Case Western Reserve University/University Hospitals Cleveland Medical Center Cleveland, OH
H. K. Perlow1, S. Luu2, S. Reddy2, J. Bradshaw2, S. Hennings2, J. K. Matsui2, B. Klamer3, R. Upadhyay1, A. Oliver1, J. McGregor4, R. R. Lonser4, D. Prevedello4, J. B. Elder5, K. Wu4, R. S. Prabhu6, S. Zhu1, R. Singh1, S. Beyer7, J. C. Grecula1, D. M. Blakaj1, E. M. Thomas7, R. Raval7, and J. D. Palmer7; 1Department of Radiation Oncology, The Ohio State University Wexner Medical Center, Columbus, OH, 2The Ohio State University College of Medicine, Columbus, OH, 3The Ohio State University Wexner Medical Center, Center for Biostatistics, Columbus, OH, 4Department of Neurosurgery, The Ohio State University Wexner Medical Center, Columbus, OH, 5Department of neurosurgery, The James Cancer Center, Ohio State University Wexner Medical Center, Columbus, OH, 6Atrium Health Levine Cancer and Southeast Radiation Oncology Group, Charlotte, NC, 7Department of Radiation Oncology, The James Cancer Center, Ohio State University Wexner Medical Center, Columbus, OH
Purpose/Objective(s): The treatment standard for patients with large or symptomatic brain metastases and limited intracranial disease is surgical resection followed by post-operative (post-op) stereotactic radiosurgery (SRS). The multicenter PROPS-BM cohort showed how pre-operative (pre-op) SRS may lead to a reduced incidence of radiation necrosis (RN), local failure (LF), and meningeal disease (MD) compared to historical controls. However, most patients in this cohort were treated with single fraction radiosurgery. Fractionated treatments can deliver a higher biological effective dose and may reduce the incidence of LF and MD. We hypothesize that pre-op fractionated stereotactic radiation therapy (FSRT) will reduce the incidence rate of RN, MD, and LF when compared to patients who receive pre-op SRS. Materials/
Methods: Patients who had surgical resection and radiation to at least one brain metastasis at a single institution were retrospectively analyzed. Only patients who received pre-op radiation were eligible for inclusion. Patients with multiple metastases resected pre-operatively, either during the same surgery or at different times in the disease course, were eligible for inclusion.

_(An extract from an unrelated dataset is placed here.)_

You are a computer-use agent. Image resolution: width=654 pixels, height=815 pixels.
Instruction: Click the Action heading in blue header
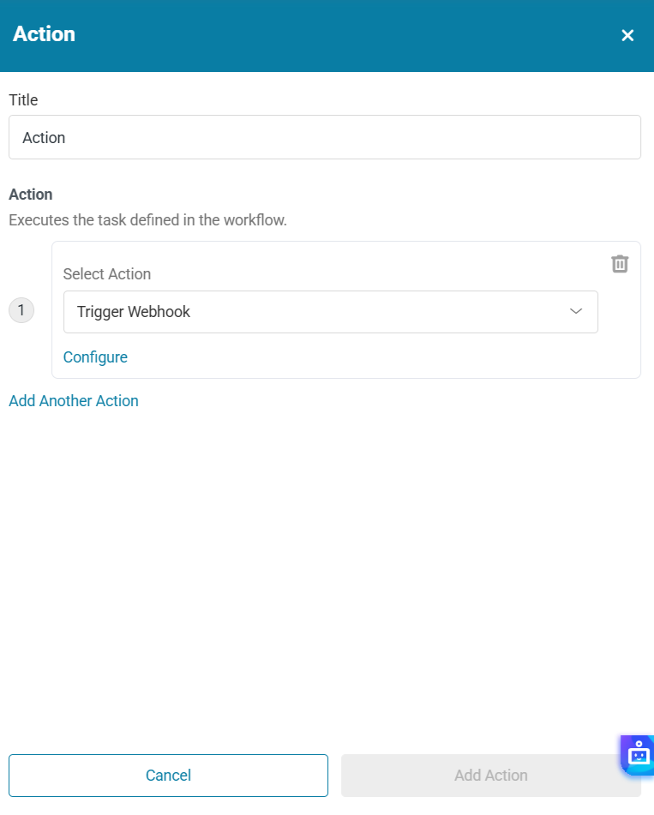[45, 34]
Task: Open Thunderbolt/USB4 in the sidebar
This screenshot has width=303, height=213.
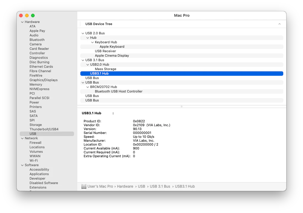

Outcomes were evaluated on a per-lesion basis. Relevant demographic, clinical, radiation, surgical, and follow up data were collected for each patient. The primary outcome was a composite endpoint defined by 1) LF, 2) MD, and/or 3) Grade 2 or higher (symptomatic) RN. Results: 260 patients with 299 resected brain metastases were eligible for analysis. The median follow up was 10 months. 64 metastases received SRS and 235 metastases received FSRT. 38 patients had multiple metastases resected pre-operatively. Resected metastases were commonly located in the frontal lobe (35%), parietal lobe (23%), and cerebellum (16%). The median gross tumor volume was 4 ccs for SRS and 10 ccs for FSRT (p<0.001). The median planning target volume was 6 ccs for SRS and 16 ccs for FSRT (p<0.0001). The median SRS dose was 18 Gy, and the median FSRT dose was 24 Gy. Overall, 4 (6.3%) SRS and 6 (2.6%) FSRT patients experienced LF. 4 (6%) SRS and 21 (8.9%) FSRT patients experienced Grade 2 or higher RN. 3 (4.7%) SRS and 11 (4.7%) FSRT patients were diagnosed with MD. 14% of both SRS and FSRT patients experienced the composite endpoint. There were no statistically significant differences in outcome between these two treatment groups. Conclusion: In our study, pre-op SRS and FSRT both appear to be safe and effective options to treat resectable brain metastases. Comparing SRS and FSRT in our cohort is challenging due to differences in tumor size; larger tumors more frequently received FSRT, and these tumors may have a higher risk for adverse events. Therefore, the selection bias in this cohort may disguise any potential benefit of FSRT. It is important to prospectively compare pre-op SRS and FSRT in matched cohorts to assess any differences in treatment efficacy and toxicity.